The question is whether such a distinction is necessary? The idea of the webpage as public or private publication can be further complicated, when access is restricted to a few people (through an intranet). Furthermore, personal webpages may not necessarily be found through standard search engines such as google (i.e., “deeply embedded” webpages).26

Nevertheless, the Lindqvist case clarifies the issue of a home page in the context of Art. 3(2). Art. 3(2) only applies to activities that are carried out in the course of private or family life of individuals, which is clearly not the case with the processing of personal data consisting in publication on the internet so that those data are made accessible to an indefinite number of people. It, however, leaves the question that individuals may find themselves in breach of the PDA unless there are exemptions provided for the publishing of personal information on the internet. Indeed this has been argued to be a form of censorship27 by restricting an individual’s right to express his or her opinion even if this would include the naming of individuals (with the exception of well-known figures and politicians). It appears that the literal approach adopted by Sweden (to transpose the DPD) has led to some form of restraint by curtailing the freedom of expression on the internet. This leads to the question over the publication of personal information for journalistic purposes.

3.2 Publication of personal details for journalistic purpose

There are a number of factors to consider in this context. The relevant provisions are s 7 and s 33 of the PDA. s 33 of the PDA 1998 corresponds to Art. 9 of the DPD, whereby exemptions are provided for the processing of personal data when it is carried out for journalistic, artistic and literary purposes. According to Seipel,28 Sweden has adopted a broad interpretation so that it is the form or medium of expression rather than the content or quality of the communication that is considered.

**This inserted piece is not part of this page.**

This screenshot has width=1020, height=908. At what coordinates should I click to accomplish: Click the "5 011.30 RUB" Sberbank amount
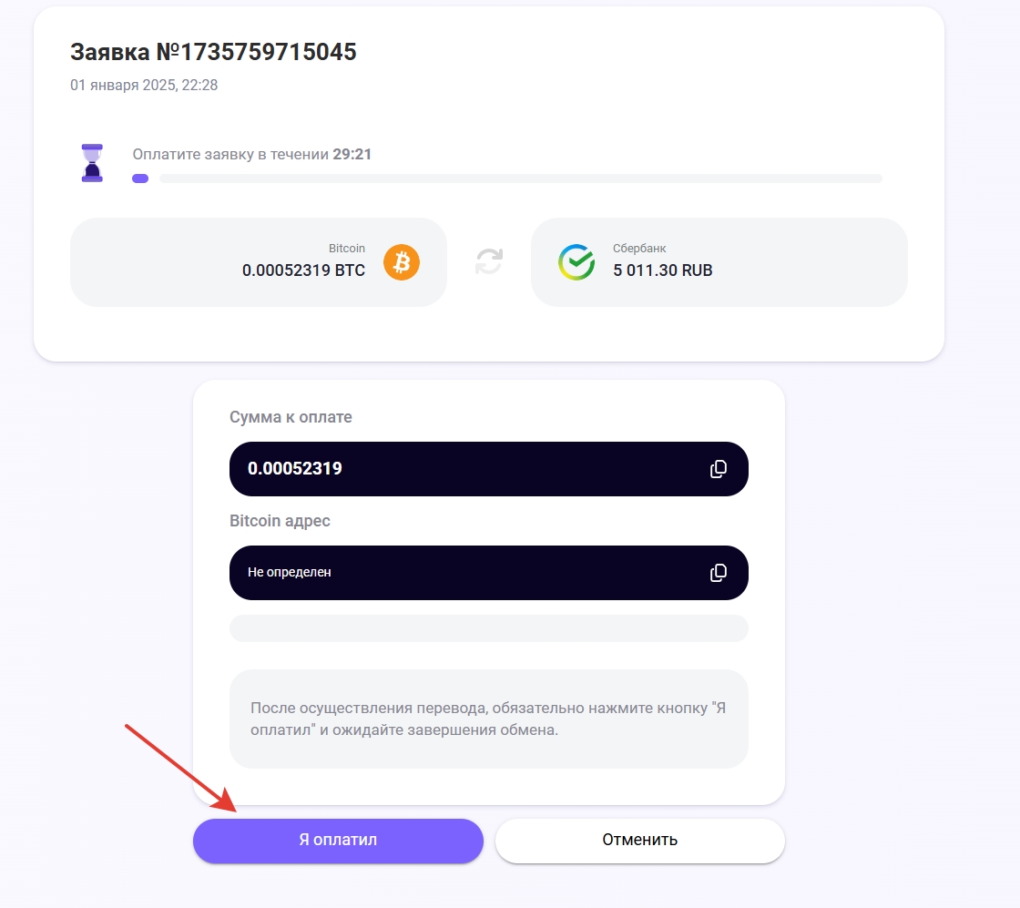pyautogui.click(x=663, y=270)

Before examining s 7 of the PDA, it should be stated that although the PDA provides exemptions for the processing of personal data on the grounds of journalistic purpose under s 7 and s 33 (which conforms to Art. 9 of the DPD), it should be remembered that the DPD (on which it is based) does not merely protect privacy. Art. 1 of the DPD provides that ‘member states shall protect the fundamental rights and freedoms including privacy of natural persons, and in particular their right to privacy with respect to the processing of personal data.’ The reference to fundamental rights and freedoms is further expounded in recitals 1 and 10 to allude to the European Convention of Human Rights. The European Convention of Human Rights also provides for the freedom of expression under Art. 10, which states that:

1.Everyone has the right to freedom of expression. This right shall include freedom to hold opinions and to receive and impart information and ideas without interference by public authority and regardless of frontiers. This article shall not prevent States from requiring the licensing of broadcasting, television or cinema enterprises.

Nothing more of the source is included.